__Prompt__.
Lines from the one holding "Where should I" through the end of the entries, inclusive, form the whole output; reproduce them exactly and omit pictures.
══ Data under study ══
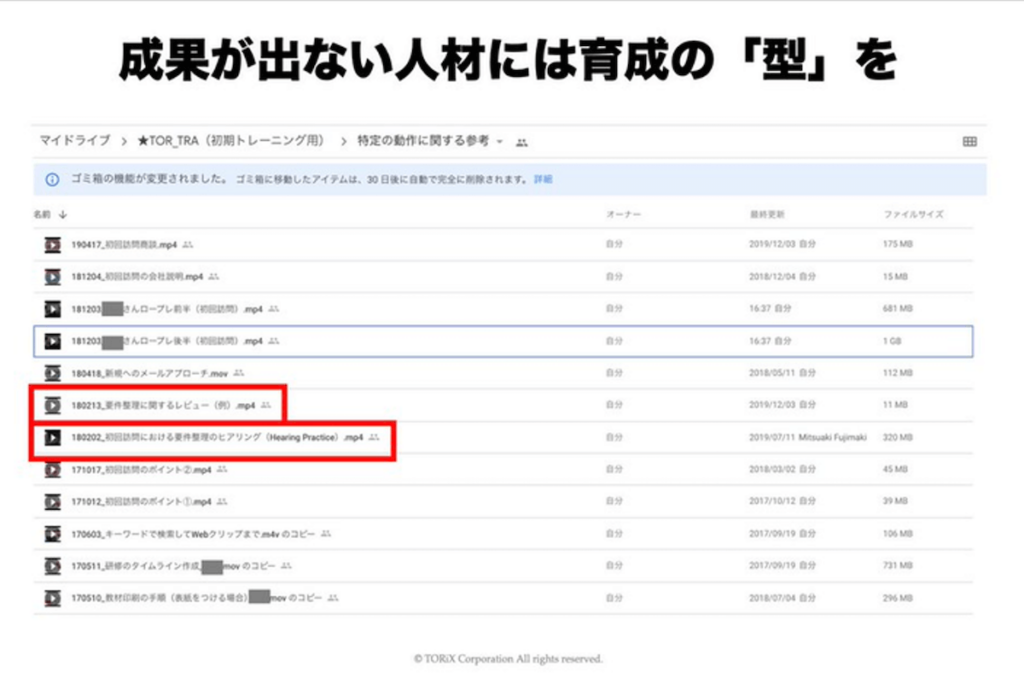The width and height of the screenshot is (1024, 684).
Task: Switch to grid view layout icon
Action: coord(969,142)
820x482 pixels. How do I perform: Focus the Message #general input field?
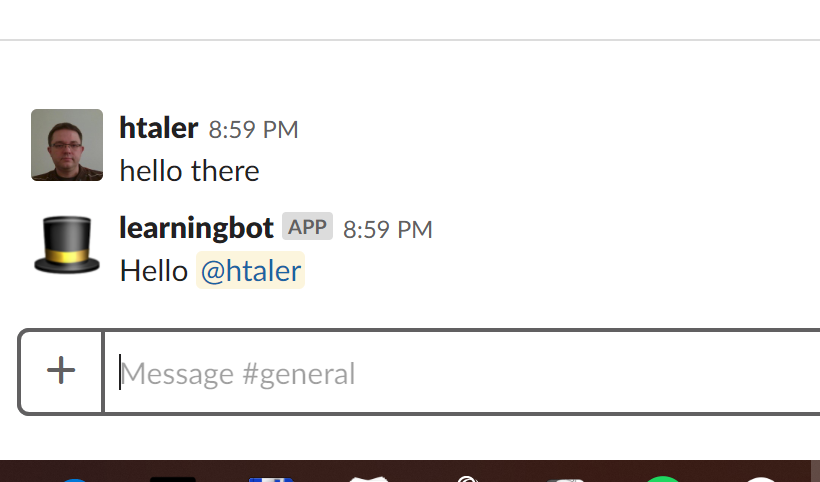(462, 373)
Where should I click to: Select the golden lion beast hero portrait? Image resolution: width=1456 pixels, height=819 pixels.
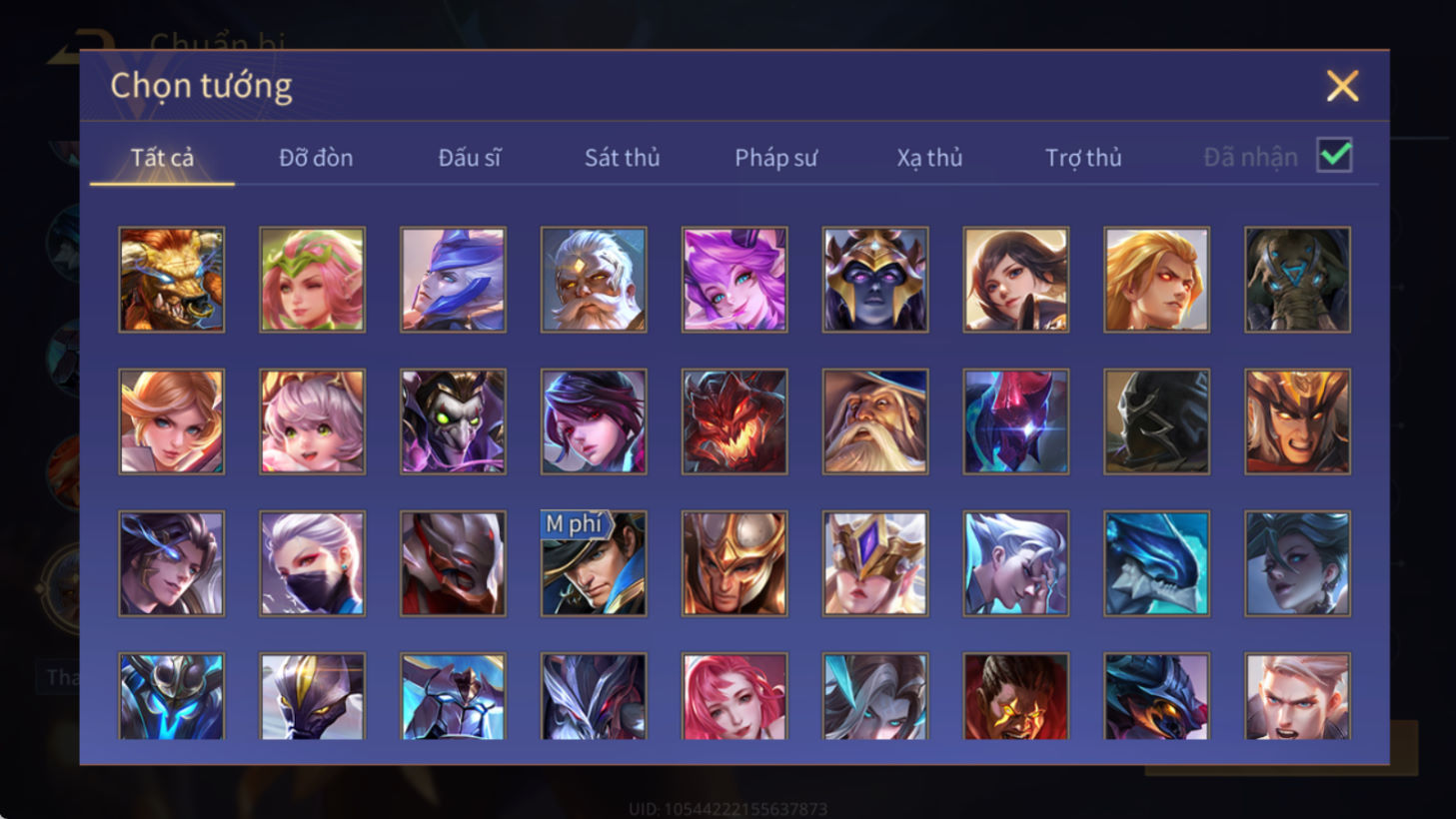(x=172, y=280)
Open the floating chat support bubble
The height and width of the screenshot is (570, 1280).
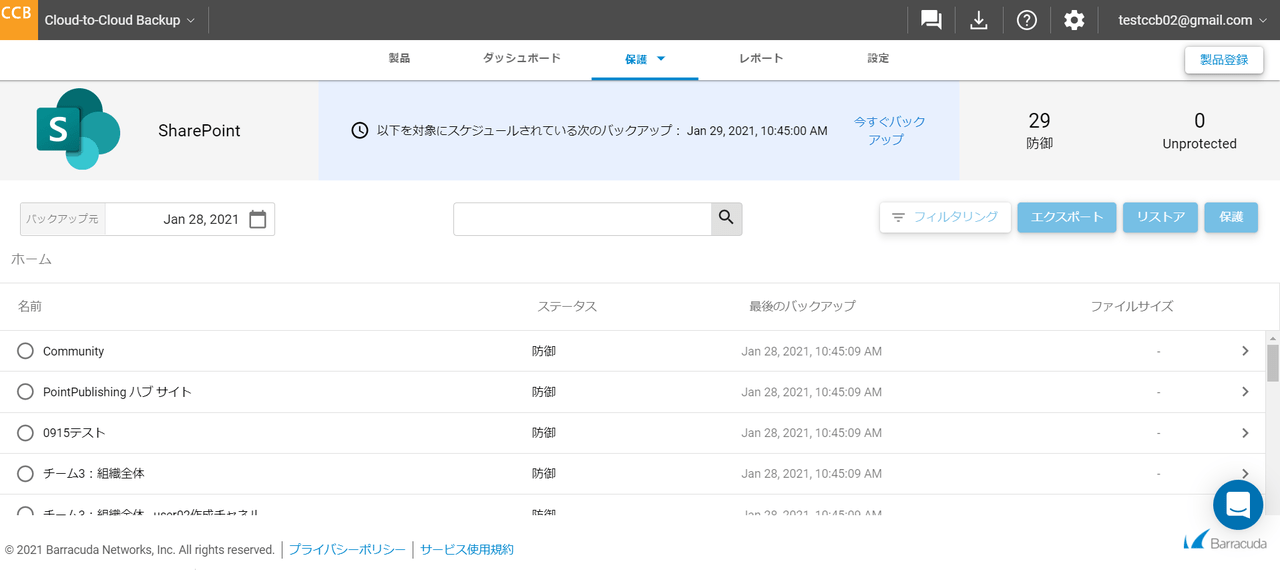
═══
__Expected answer__.
Where should I click to: Select the golden lion beast hero portrait? Image resolution: width=1456 pixels, height=819 pixels.
(x=172, y=280)
Open the floating chat support bubble
The height and width of the screenshot is (570, 1280).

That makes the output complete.